Task brief → Exactly and only the lines from the line holding "Instruction: Click the" to the end of the records should be reproduced. Leave pictures out.

Items from a dataset:
- - - - -
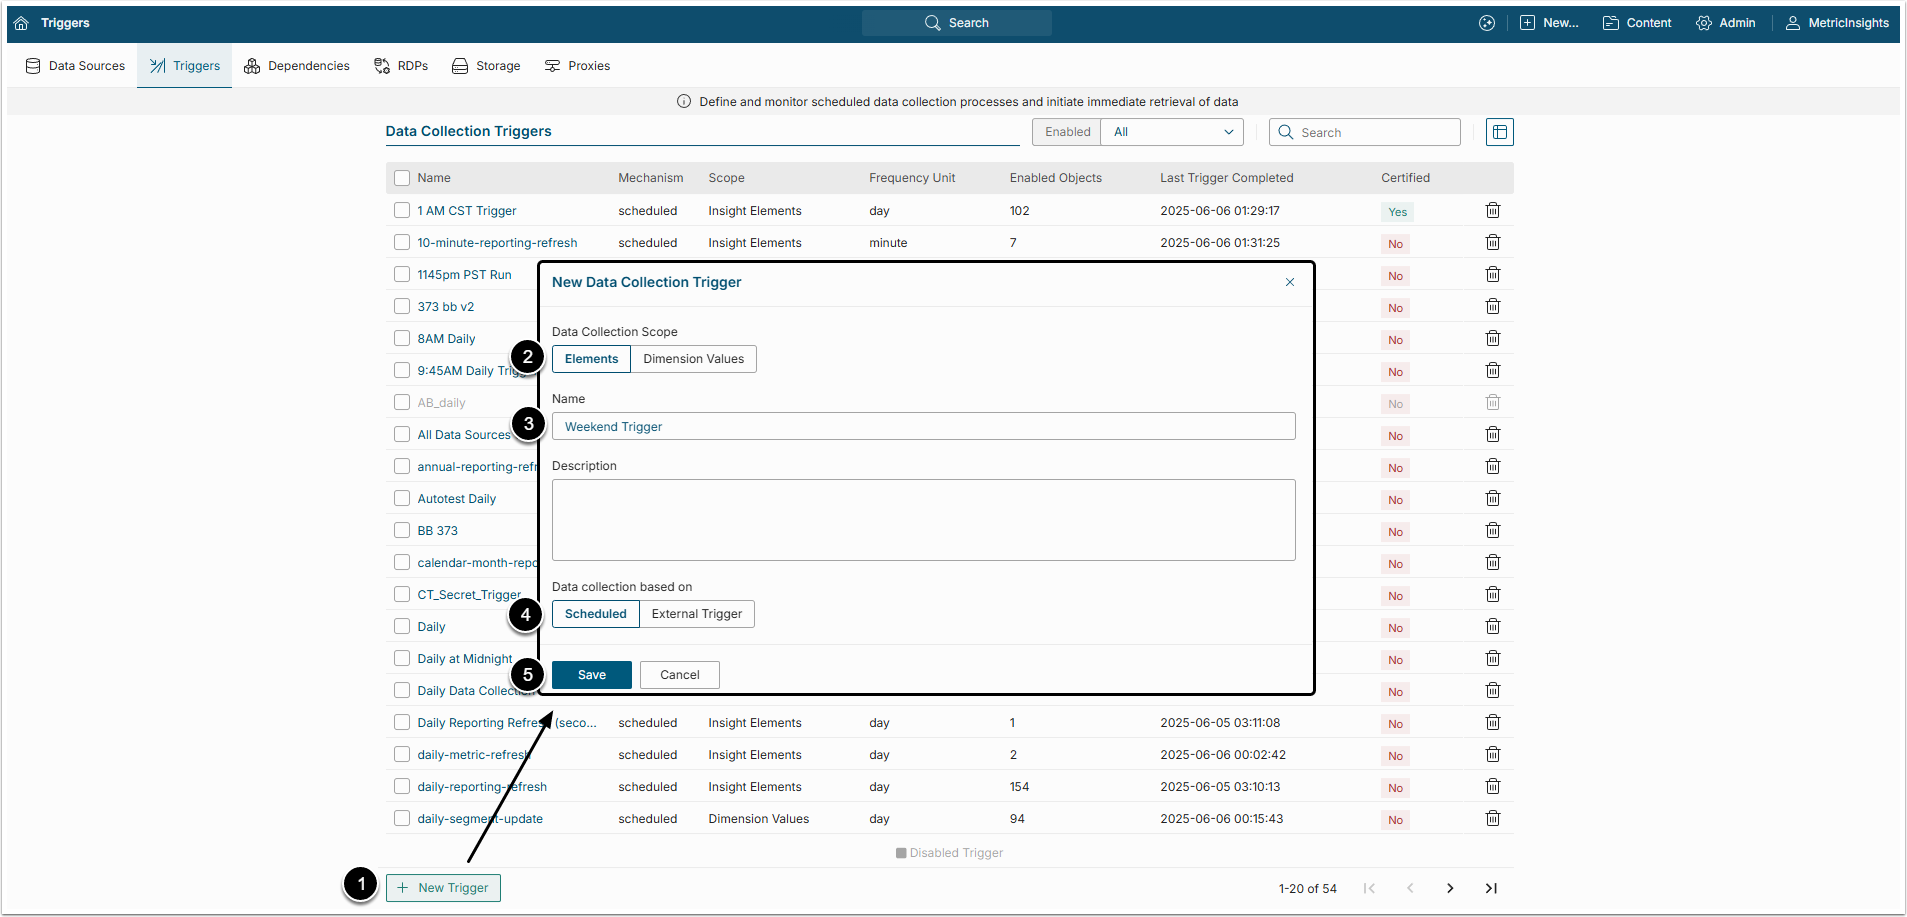Tick the checkbox for 373 bb v2

click(x=402, y=307)
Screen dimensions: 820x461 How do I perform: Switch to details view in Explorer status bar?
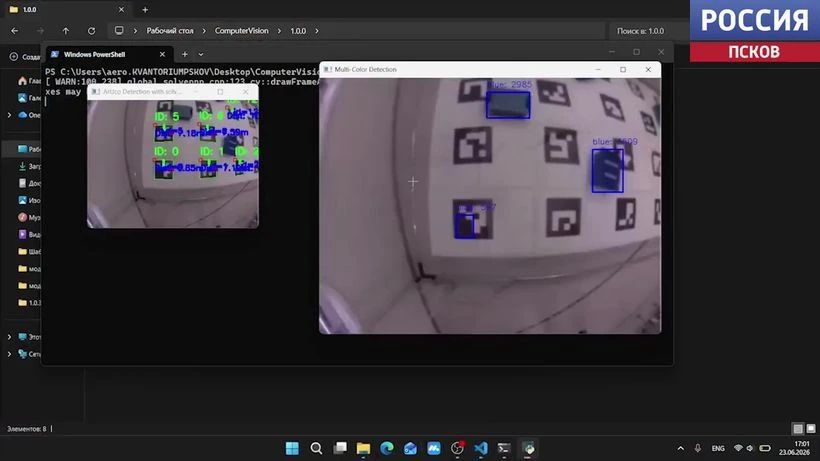(x=798, y=429)
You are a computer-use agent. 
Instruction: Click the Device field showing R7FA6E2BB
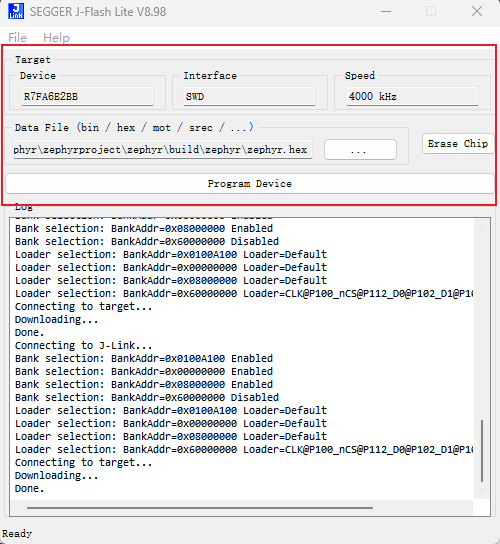point(87,96)
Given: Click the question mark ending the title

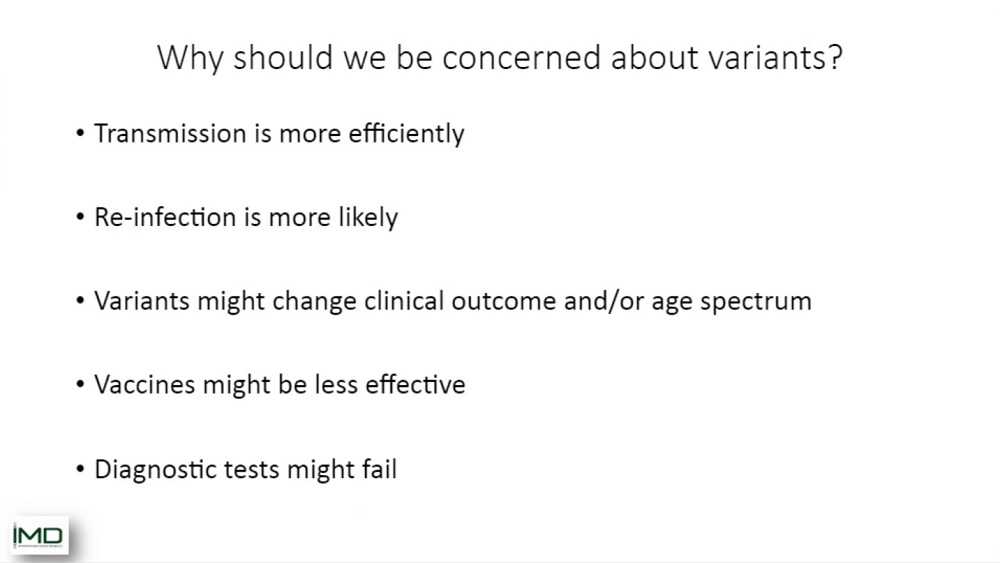Looking at the screenshot, I should [836, 57].
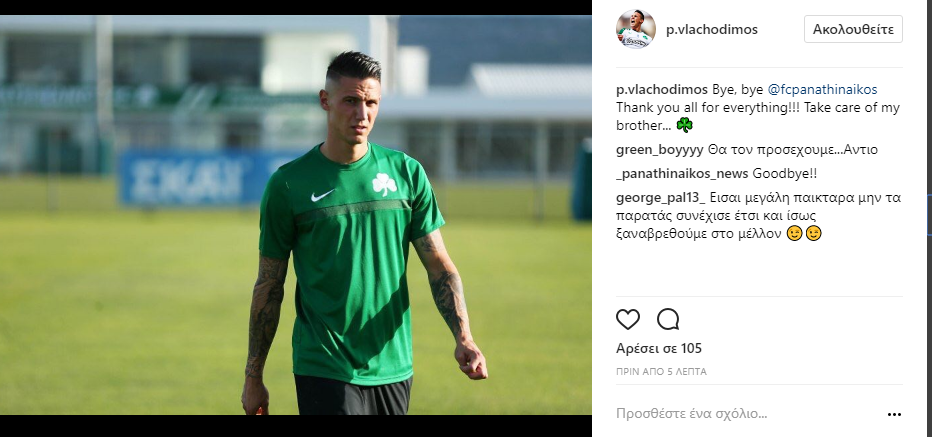Click the shamrock emoji in caption
932x437 pixels.
pos(685,125)
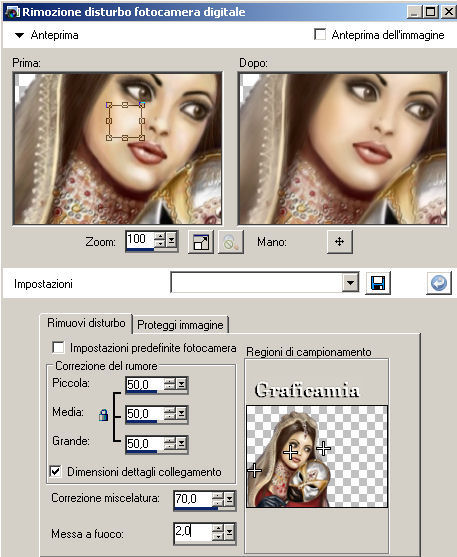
- - - - -
Reply →
Instruction: Click the Device field showing R7FA6E2BB
point(87,96)
Given: Click the question mark ending the title

Looking at the screenshot, I should [836, 57].
Click the shamrock emoji in caption
932x437 pixels.
pos(685,125)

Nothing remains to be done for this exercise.